[GOAL] Rewrite the lines below with every instance of "icon" swapped for "button", changing nothing else, and leave the pictures out of your answer.

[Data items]
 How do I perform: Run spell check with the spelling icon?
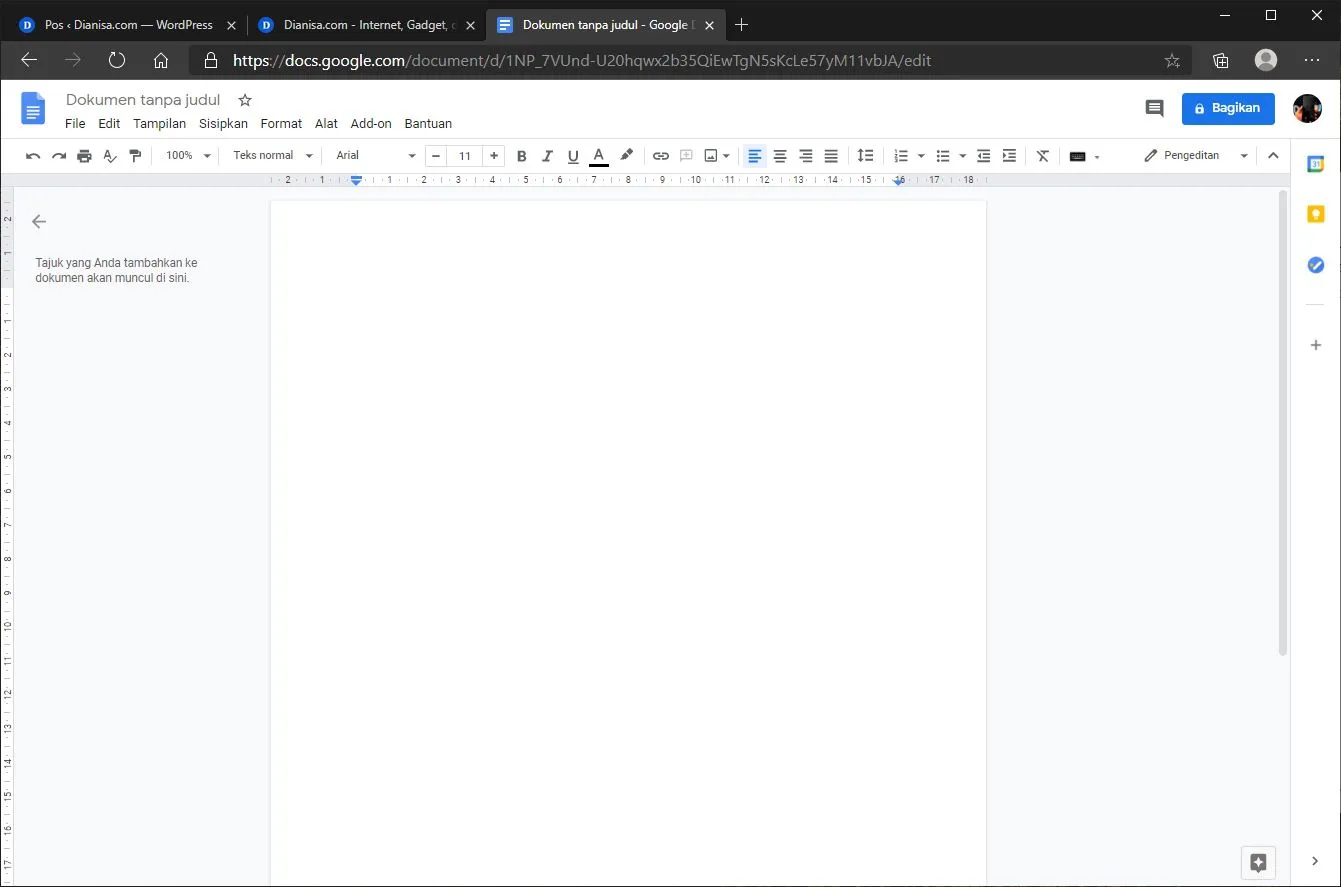110,156
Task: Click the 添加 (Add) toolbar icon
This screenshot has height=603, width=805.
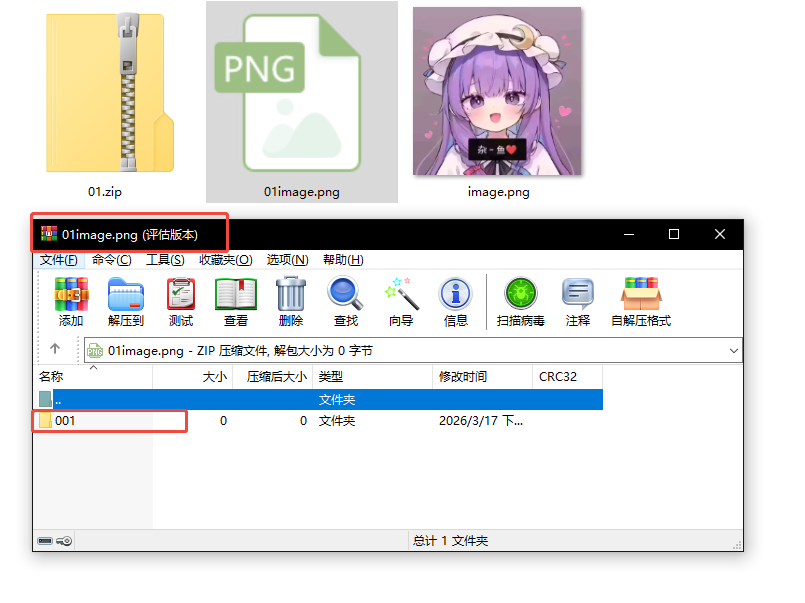Action: pos(71,295)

[FINAL ANSWER]
 How do I perform: Run spell check with the spelling button?
110,156
Task: Click the 添加 (Add) toolbar button
This screenshot has height=603, width=805.
Action: pos(71,295)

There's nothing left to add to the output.